With the 2020 NFL Draft set for this upcoming Thursday through Saturday, there's still so many questions about how the draft will actually operate in these work-from-home times.
Typically one of the biggest spectacles in sports, complete with red carpets, flashing lights, and filled arenas, the draft will now be conducted virtually and remotely as the league adapts to current social distancing guidelines.
But while those questions still exist, fans can look to Friday night's WNBA Draft some a lot of the answers.
In case you missed it, the 2020 WNBA Draft went on as scheduled on Friday night, obviously with a much different look due to the coronavirus outbreak. There were some small hiccups with connectivity issues here and there, but the overall format worked well, and the NFL was sure to be watching.
Most of the broadcasts was run out of ESPN studios, with analysis for every pick. When the picks were made, WNBA Commissioner Cathy Engelbert would announce them from her home, and then hold up a jersey and congratulate the pick.
The top prospects, including New York Liberty No. 1 pick Sabrina Ionescu, had cameras and microphones set up in their homes so they could then be interviewed by Holly Rowe, who was also operating from a remote location. Ionescu and Rowe spoke over each other once or twice as there was a lag in the connection, but for the most part, these interviews worked well, even if some prospects had to use their cell phones to conduct their interviews.

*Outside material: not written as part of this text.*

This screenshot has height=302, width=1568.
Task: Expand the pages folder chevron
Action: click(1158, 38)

These looks into the players' homes were the best part of the night. It's not new for some top prospects to not attend their drafts in person. In previous years, many players have elected to either be at their homes or at a party with family and friends to celebrate the occasion. But with all prospects being at home for the WNBA Draft, it provided much more of a look into these players' lives, as they still were able to celebrate the biggest moment of their lives with family around them, providing so much joy during this uncertain time.

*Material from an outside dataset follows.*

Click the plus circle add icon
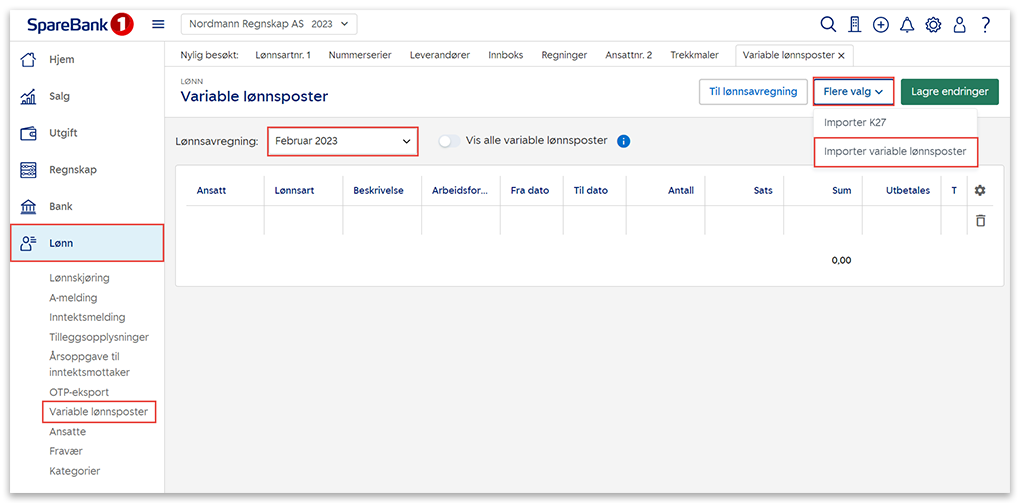Image resolution: width=1020 pixels, height=503 pixels. (x=880, y=25)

Next week's NFL Draft will likely follow the same format, anchored by studio analysis with at-home interviews with the players. It's still a bit awkward for the commissioner to hold up a player's new jersey without the player being able to stand on stage and hold it with them, and who knows exactly what it was like for the teams operating behind the scenes, but overall, the WNBA Draft, even with some hiccups, set the standard for how the NFL draft should be able to operate.